Identification of amino acid residues in PvRBP2a important for erythrocyte binding. (A) Far UV CD spectrum for the WT PvRBP2a_160–1000 (WT) compared with the spectra of various structural mutants, including PvRBP2a_E/DmutK, PvRBP2a_{C299S, C303S}, PvRBP2a_Δ160–460, and PvRBP2a_{P180A, F181A, Y182A}, as labeled. Only the last triple-alanine mutant exhibits a different CD spectrum compared with the WT protein. (B) Far UV CD spectrum for the WT PvRBP2a_160–1000 (WT) and various SNP mutants, including PvRBP2a_{E277K, K285N, K289E}, PvRBP2a_{E304K, D306V}, PvRBP2a_{E304K, D306V, P399S}, PvRBP2a_G438E, PvRBP2a_E351Q, PvRBP2a_{N186S, K421M}, and PvRBP2a_{E277K, K285I, K289E}, as labeled. All presented spectra superimpose very well, suggesting that the introduced mutations did not alter the proper folding of the protein. (C) SDS/PAGE gel of purified PvRBP2a constructs loaded, as labeled. Two micrograms of each construct were loaded onto a NuPAGE gradient gel (4–12%) under reducing conditions and stained with Coomassie Brilliant Blue. Molecular mass marker indicated in kDa. (D) Deletion and mutational analyses of the erythrocyte-binding domain within PvRBP2a. Recombinant PvRBP2a proteins were tested for their capability to bind erythrocytes in a flow cytometry-based assay. % RBC binding, the percentage of erythrocytes with bound PvRBP2a protein determined by normalizing the number of erythrocytes exhibiting a positive Alexa Fluor 488 signal that is above the background (which is the Alexa Fluor 488 signal of erythrocytes without protein added) on the total number of erythrocytes.

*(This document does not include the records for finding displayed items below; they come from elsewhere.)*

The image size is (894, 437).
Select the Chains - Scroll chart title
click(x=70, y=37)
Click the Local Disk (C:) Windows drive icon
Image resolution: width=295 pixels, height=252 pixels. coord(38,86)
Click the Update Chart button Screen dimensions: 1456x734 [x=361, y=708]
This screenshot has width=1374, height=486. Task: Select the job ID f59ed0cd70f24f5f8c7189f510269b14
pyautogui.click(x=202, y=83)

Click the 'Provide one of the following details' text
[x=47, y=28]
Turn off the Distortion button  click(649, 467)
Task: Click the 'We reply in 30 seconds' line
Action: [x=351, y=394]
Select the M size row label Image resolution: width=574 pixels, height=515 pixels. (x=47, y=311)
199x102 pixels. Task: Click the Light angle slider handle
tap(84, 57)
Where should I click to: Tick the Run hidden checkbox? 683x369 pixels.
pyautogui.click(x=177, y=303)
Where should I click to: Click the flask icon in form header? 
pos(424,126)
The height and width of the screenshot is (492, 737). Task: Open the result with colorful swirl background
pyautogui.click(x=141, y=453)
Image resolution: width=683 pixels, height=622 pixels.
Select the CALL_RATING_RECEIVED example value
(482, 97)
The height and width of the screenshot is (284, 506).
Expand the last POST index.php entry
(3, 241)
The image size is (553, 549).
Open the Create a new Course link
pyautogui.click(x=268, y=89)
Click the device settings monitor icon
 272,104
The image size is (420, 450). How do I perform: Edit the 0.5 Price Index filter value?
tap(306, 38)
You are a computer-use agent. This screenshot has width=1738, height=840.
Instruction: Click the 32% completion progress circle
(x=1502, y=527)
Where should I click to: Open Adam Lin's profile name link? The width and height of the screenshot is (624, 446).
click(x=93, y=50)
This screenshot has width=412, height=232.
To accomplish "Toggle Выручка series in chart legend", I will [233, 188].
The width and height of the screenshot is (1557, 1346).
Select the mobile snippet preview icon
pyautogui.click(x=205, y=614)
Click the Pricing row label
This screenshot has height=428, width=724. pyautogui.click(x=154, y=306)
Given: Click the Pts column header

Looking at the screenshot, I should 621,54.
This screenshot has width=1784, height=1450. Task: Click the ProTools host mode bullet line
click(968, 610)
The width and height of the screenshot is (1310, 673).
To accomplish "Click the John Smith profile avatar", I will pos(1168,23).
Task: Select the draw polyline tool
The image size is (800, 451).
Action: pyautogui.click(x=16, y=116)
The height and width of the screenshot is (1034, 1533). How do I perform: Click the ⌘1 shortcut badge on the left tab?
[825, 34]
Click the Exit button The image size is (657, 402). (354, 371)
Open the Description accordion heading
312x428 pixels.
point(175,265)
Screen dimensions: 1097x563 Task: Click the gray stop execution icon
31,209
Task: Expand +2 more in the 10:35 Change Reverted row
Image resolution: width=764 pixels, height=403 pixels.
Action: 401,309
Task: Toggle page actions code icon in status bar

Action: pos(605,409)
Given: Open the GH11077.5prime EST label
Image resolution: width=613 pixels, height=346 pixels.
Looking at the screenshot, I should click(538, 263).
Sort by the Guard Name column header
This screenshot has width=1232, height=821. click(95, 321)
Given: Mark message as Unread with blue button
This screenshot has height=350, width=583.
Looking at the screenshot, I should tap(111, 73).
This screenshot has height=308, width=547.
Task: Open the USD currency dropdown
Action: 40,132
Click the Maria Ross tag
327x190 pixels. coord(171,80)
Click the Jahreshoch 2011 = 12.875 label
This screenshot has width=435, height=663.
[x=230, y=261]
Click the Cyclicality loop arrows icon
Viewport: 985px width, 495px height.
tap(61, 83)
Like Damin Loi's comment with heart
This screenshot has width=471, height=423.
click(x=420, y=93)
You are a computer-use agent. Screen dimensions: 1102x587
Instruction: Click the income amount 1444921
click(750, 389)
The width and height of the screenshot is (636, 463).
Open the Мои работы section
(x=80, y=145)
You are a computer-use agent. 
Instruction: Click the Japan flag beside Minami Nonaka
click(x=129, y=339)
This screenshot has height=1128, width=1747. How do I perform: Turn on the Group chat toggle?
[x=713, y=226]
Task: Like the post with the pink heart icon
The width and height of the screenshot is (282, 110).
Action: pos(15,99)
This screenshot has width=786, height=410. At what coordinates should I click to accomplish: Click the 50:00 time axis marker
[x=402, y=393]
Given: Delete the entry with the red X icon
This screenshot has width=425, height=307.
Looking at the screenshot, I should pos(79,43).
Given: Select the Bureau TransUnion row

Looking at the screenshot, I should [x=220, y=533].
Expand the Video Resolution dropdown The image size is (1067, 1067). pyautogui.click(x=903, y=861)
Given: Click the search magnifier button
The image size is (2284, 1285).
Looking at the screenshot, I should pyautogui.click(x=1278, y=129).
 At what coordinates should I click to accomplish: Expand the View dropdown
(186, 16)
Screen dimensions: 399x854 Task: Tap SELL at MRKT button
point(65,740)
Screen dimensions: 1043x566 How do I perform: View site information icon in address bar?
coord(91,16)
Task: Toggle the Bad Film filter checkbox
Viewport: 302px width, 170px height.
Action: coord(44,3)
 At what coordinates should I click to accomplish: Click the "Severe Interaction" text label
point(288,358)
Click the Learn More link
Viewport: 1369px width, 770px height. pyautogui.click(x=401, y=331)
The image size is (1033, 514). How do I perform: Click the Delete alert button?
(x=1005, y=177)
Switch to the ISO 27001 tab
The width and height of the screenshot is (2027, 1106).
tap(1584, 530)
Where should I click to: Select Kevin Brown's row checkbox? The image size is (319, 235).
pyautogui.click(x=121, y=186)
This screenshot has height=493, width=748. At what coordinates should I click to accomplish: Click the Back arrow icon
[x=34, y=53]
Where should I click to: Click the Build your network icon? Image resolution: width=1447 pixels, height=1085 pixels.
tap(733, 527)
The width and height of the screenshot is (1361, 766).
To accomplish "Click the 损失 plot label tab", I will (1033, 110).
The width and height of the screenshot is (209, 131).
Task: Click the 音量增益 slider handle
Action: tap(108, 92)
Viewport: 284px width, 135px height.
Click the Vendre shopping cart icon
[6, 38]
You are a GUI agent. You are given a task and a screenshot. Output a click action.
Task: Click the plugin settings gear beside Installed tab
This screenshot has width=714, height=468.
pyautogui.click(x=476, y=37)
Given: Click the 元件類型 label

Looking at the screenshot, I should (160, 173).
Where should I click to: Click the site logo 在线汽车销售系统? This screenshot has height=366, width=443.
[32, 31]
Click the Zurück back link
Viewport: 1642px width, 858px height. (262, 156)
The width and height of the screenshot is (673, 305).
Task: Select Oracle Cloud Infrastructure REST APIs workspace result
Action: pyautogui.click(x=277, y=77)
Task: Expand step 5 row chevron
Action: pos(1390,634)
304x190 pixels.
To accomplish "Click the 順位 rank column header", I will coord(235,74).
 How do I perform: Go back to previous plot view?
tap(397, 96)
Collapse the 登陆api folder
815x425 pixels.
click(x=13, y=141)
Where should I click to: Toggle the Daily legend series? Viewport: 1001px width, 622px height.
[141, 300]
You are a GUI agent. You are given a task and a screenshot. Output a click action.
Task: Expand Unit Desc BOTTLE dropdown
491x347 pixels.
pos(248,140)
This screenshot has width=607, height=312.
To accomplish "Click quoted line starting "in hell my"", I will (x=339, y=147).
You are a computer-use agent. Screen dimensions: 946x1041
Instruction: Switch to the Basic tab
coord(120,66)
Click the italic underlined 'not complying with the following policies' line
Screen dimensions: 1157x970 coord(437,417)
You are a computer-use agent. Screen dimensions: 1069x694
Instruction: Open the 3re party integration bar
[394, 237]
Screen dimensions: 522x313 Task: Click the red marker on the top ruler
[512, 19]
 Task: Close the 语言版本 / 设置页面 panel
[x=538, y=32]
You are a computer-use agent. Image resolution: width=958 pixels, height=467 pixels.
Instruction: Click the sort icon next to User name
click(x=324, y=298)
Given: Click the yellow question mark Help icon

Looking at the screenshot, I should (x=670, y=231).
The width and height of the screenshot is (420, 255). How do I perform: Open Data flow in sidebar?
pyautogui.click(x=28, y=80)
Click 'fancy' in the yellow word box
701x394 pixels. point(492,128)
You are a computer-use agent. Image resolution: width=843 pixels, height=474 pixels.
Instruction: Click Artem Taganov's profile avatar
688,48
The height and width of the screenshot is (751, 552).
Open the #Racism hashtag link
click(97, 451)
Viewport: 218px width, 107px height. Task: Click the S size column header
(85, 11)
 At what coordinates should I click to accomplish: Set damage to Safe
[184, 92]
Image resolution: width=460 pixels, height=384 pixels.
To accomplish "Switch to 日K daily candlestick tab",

AUC and SAXS data analysis for PvRBP2a. (A) Sedimentation velocity analytical ultracentrifugation for PvRBP2a_160–1000 at 0.4, 1.0, and 1.7 mg/mL (green, red, and black, respectively) is consistent with a monomeric protein. The measured sedimentation coefficient 3.5 S corresponds to an apparent molecular mass of 93.6 kDa with the theoretical calculated molecular mass as 98.4 kDa. No formation of higher order oligomers was detected. (B) Experimental scattering profile (black squares) overlaid with the calculated scattering pattern (red line) of a representative ab initio model generated using the program DAMMIF. The data are presented as the natural logarithm of the intensity vs. q. (Inset) The Guinier plot was linear, which is consistent with an absence of detectable aggregates in the sample. (C) The interatomic distance distribution function, P(r), of PvRBP2a_160–1000. The curve was calculated by indirect Fourier transform using the program GNOM. (D) Kratky plot analysis of the SAXS data, suggesting that the protein molecule is fairly rigid. (E) Two orthogonal views of the crystal structure of PvRBP2a_160–455 docked into an averaged and filtered ab initio SAXS envelope of PvRBP2a_160–1000 derived from 20 independent DAMMIF calculations. The PvRBP2a_160–1000 construct adopts an elongated boomerang-like shape. The crystal structure was fitted into one of its extremities by rigid-body docking. The fragment of PvRBP2a not present in the crystal structure forms a long tail after the C terminus.